To explore L. casei may promote the polarization of peritoneal macrophages with the pyrimidine production from PyrR gene, and we established the L. casei, L. casei DPyrR strains and peritoneal macrophages co-culture system of macrophages separately extracted from mice. The CFDA-SE-labeled L. casei, L. casei DPyrR strains, were contained inside the collecting macrophages were cultured for over-night at the in 12-well plates. After the incubation 37 °C under 5% CO2 air atmosphere for 7 hours, the plate was washed two times with the pro-cold PBS and fixed with 4% paraformaldehyde for 30 min at RT. The wells were washed with pro-cold PBS and blocked with 1%BSA for 2 hours at RT. The F4/80+ served as a macrophage marker, which were performed by measurement of the activity of peritoneal macrophages for the stimulation of the pyrimidine production from L. casei PyrR gene. The peritoneal macrophages were blocked by incubation with anti-F4/80 antibody binding for 30 min in the RT at dark environment. Then the peritoneal macrophages were then washed and stained with DAPI for 10 min, and Images were captured with fluorescent microscopy ((Leica Microsystems, Madrid, Spain).
2.10 Data Analysis
The metabolomics data were analyzed using different modules of a web-based platform MetaboAnalyst (https://www.metaboanalyst.ca).

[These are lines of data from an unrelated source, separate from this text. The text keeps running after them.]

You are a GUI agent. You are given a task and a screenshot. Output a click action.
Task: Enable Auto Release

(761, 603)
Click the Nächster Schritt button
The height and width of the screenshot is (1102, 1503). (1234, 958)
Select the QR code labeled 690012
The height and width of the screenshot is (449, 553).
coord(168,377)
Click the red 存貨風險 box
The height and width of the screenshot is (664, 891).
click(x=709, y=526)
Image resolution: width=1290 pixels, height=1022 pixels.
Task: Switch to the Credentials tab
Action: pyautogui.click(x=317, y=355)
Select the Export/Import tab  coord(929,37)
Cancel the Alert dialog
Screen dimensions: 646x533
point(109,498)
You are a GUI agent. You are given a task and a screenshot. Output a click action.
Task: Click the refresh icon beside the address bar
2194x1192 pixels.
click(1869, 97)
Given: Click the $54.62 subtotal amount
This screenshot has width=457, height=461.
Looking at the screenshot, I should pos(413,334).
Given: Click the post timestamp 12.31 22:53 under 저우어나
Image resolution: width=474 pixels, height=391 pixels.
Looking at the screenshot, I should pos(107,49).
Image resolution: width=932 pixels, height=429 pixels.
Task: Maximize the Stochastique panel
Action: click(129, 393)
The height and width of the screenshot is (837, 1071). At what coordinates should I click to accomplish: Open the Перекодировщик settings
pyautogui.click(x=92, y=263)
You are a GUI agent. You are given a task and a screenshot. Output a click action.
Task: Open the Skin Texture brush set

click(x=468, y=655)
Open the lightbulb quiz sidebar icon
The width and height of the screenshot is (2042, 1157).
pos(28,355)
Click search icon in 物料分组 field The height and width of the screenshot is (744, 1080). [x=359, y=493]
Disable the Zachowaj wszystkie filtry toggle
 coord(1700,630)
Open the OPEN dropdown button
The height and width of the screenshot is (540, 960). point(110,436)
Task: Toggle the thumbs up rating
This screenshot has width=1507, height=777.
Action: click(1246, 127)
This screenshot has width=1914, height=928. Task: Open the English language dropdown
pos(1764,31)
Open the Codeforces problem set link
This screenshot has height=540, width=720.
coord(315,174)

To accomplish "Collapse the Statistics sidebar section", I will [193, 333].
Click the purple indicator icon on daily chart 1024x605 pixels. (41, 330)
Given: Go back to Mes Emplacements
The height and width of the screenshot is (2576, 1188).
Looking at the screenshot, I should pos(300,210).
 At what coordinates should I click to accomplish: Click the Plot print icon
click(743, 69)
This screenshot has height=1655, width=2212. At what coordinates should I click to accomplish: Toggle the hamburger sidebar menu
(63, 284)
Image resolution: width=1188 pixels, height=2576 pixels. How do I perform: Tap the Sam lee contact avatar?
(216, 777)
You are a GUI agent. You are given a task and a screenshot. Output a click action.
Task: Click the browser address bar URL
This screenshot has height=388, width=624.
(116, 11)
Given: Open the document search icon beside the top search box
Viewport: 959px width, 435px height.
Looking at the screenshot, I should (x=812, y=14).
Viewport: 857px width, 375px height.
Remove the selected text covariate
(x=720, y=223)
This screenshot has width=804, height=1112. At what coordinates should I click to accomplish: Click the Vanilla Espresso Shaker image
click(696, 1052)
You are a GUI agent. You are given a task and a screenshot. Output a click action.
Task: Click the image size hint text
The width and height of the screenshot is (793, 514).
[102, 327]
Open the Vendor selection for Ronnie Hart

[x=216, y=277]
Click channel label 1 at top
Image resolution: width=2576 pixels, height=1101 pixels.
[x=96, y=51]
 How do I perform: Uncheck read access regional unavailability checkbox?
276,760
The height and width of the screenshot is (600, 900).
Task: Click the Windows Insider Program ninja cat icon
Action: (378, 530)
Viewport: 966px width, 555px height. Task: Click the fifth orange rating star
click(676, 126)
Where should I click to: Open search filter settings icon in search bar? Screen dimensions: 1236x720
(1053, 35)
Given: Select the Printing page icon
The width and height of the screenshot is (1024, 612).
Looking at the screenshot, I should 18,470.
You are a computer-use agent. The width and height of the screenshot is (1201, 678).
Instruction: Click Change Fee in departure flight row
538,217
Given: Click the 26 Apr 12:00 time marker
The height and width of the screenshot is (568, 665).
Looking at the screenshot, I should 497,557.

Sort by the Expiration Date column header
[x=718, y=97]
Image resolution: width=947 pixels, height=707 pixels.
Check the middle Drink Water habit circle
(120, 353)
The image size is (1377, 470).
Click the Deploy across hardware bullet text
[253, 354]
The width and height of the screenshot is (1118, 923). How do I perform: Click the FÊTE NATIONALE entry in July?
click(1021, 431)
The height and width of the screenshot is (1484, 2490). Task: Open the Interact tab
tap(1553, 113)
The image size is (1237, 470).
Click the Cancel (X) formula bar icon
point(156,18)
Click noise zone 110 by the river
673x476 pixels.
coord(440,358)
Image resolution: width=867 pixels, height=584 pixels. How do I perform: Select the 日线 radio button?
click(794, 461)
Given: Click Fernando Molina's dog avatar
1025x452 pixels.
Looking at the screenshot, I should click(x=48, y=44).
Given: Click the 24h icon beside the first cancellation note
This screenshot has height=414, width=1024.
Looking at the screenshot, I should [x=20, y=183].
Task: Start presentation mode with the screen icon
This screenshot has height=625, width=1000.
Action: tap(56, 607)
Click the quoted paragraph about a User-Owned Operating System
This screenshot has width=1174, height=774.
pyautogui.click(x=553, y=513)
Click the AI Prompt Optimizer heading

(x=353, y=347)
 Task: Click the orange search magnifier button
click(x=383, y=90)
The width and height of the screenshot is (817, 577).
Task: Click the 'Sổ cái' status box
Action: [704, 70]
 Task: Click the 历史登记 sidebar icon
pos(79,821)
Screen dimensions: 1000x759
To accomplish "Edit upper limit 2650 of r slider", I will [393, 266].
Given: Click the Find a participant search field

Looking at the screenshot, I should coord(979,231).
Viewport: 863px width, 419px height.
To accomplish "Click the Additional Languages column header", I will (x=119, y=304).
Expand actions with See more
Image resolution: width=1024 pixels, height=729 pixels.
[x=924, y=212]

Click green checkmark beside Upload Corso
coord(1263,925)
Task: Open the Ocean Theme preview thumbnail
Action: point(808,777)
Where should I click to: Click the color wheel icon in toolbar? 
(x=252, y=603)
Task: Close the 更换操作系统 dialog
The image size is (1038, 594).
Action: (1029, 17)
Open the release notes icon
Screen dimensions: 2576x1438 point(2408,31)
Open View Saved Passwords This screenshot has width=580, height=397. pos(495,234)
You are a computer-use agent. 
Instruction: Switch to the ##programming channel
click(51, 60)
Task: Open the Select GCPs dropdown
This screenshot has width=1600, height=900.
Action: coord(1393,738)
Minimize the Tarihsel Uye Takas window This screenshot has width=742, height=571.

Data were normalized using logarithmic transformation and auto-scaling. Fold change analysis and t - tests were conducted to determine the fold change and significance of each identified metabolite. All the sample were performed for three replication, and all the groups were examined as independent measurements to support adequately statistics in the experiments. The average duration of recovery and colonization over time were compared between groups using repeated-measures analysis of variance with Bonferroni’s correction using the SPSS software (IBM). Statistically significant effects (P < 0.05) were further analyzed, and mean values were compared with Tukey’s honestly significant difference test.